» Prompt 1
In one to three sentences, explain why, according to the excerpt on cat races, it was not clear that the Forgotten Realms Tabaxi weren't cat-people.
» Prompt 2
Count the lines of the entries that contain the string "next".

» Excerpt to read
○ ○ ○

Rakasta - city-dwellers with samurai-like tradition, and quite a few mounted-nomads. Cats in a city.

Catfolk - plains dwellers, lion-like, hunt on foot. Stronger and more agile than rakasta. Lions in a savannah.

Tabaxi - jungle-dwellers, leopard-like, strongest and most primitive. Panthers in the jungles of India.
 

The Forgotten Realms setting used the word Tabaxi to describe the human natives of Chult. (And since the author didn't know any better, he didn't really describe the Tabaxi well, resulting in it not being clear until he got to the scene depicted on the cover that the Tabaxi *weren't* cat-people...)

In any case, the culture of the FR Tabaxi, which is loosely African-inspired (although perhaps more Incan/Mayan in flavor), could be interesting to pillage. Changing the FR Tabaxi to 'cat-people' would change nothing at all about their culture, architecture, living divine avatars or scary dinosaur-worship.

The FR Tabaxi live in a huge city, supposedly crafted by their god, in the middle of a dinosaur-infested jungle. They have a half-dozen 'priests,' who are divinely empowered with different aspects of their god. Instead of being standard Clerics, each 'priest' has one basic sphere of influence (like Death, or Animals) and a lot of power narrowly focused in that one area. They tended to be more like Paladins, being warriors with some holy powers. They could be statted up as Paladins, but dropping the various Paladin peripheral powers to add a single Domain and Domain Spontaneity in that Domain, representing their unique dedicated focus.

○ ○ ○

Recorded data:
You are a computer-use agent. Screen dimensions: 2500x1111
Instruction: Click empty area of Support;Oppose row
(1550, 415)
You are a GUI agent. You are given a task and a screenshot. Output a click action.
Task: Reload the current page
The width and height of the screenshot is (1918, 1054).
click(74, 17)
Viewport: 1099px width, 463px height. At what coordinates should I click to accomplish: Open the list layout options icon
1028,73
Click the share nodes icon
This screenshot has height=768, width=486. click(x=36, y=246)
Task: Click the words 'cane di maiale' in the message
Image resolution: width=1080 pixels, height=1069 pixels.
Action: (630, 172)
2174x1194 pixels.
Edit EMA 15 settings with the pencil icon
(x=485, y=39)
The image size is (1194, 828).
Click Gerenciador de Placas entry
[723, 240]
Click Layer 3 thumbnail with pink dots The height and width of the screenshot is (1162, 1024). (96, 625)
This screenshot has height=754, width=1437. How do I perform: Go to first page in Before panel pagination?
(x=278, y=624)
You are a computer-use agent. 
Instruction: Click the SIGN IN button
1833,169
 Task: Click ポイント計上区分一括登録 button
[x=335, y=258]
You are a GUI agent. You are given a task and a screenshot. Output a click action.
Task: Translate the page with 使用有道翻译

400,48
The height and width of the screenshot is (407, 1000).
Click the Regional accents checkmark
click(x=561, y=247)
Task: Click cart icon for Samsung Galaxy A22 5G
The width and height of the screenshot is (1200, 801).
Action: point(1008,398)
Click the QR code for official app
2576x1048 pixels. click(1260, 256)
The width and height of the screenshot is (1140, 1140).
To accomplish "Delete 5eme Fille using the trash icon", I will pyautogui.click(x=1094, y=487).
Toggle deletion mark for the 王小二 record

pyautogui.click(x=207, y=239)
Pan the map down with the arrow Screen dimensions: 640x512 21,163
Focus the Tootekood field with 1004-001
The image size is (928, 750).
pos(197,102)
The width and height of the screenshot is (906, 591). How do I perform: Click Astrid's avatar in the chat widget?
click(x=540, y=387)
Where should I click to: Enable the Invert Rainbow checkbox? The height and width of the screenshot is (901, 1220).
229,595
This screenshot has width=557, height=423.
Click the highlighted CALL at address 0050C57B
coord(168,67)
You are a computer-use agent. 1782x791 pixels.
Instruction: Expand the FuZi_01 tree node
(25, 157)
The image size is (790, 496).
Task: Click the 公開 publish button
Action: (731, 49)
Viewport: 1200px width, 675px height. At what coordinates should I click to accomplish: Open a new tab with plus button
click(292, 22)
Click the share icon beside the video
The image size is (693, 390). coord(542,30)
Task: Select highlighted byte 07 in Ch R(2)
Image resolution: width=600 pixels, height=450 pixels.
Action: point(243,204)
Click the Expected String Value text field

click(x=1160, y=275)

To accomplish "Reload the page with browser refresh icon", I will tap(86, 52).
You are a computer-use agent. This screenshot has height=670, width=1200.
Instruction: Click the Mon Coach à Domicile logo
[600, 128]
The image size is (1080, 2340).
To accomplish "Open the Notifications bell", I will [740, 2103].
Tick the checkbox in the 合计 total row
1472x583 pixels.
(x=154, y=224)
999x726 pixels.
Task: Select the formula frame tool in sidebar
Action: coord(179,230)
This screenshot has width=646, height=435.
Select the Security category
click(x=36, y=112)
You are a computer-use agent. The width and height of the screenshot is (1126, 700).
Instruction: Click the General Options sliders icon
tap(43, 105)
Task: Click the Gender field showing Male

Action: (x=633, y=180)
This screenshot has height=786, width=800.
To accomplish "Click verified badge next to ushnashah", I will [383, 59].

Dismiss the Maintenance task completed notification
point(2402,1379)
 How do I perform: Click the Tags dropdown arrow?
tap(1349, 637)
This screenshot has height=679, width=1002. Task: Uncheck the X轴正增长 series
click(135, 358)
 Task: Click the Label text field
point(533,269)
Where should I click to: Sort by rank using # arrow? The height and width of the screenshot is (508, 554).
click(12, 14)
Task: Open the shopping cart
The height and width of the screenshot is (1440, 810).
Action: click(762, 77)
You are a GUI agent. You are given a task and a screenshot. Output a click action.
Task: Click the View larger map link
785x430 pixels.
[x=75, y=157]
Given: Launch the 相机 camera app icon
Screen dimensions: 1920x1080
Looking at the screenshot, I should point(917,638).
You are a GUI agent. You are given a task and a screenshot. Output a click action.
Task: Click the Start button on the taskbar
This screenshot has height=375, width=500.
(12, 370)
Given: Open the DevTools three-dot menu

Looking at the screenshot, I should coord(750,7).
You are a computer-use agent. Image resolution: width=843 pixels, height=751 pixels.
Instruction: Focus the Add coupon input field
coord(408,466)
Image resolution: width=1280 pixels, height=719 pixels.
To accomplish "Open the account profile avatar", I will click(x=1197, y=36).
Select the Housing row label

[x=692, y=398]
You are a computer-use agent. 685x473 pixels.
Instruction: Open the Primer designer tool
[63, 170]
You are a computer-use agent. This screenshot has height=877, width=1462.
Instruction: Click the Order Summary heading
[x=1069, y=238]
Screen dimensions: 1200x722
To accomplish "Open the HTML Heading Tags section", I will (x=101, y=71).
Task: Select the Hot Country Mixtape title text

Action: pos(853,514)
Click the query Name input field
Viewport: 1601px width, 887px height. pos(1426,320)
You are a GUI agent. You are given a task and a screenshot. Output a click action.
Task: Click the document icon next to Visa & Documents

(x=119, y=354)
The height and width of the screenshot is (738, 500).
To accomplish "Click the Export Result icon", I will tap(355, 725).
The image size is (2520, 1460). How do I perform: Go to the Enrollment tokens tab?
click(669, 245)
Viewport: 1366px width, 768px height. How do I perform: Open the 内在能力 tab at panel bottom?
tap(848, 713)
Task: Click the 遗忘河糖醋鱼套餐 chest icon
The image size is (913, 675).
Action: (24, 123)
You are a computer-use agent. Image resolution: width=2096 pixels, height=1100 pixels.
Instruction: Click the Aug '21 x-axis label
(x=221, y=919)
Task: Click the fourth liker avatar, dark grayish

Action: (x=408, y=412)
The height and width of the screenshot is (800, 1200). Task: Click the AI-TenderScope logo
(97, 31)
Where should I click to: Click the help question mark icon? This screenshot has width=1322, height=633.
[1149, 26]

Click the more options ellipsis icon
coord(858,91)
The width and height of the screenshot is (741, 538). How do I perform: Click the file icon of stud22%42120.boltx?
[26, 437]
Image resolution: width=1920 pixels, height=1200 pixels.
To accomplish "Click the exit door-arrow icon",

○ ○ ○

» Correct answer 1
The author didn't know any better and so didn't describe the Tabaxi well. As a result, it only became clear that they weren't cat-people when the story reached the scene shown on the cover.

» Correct answer 2
2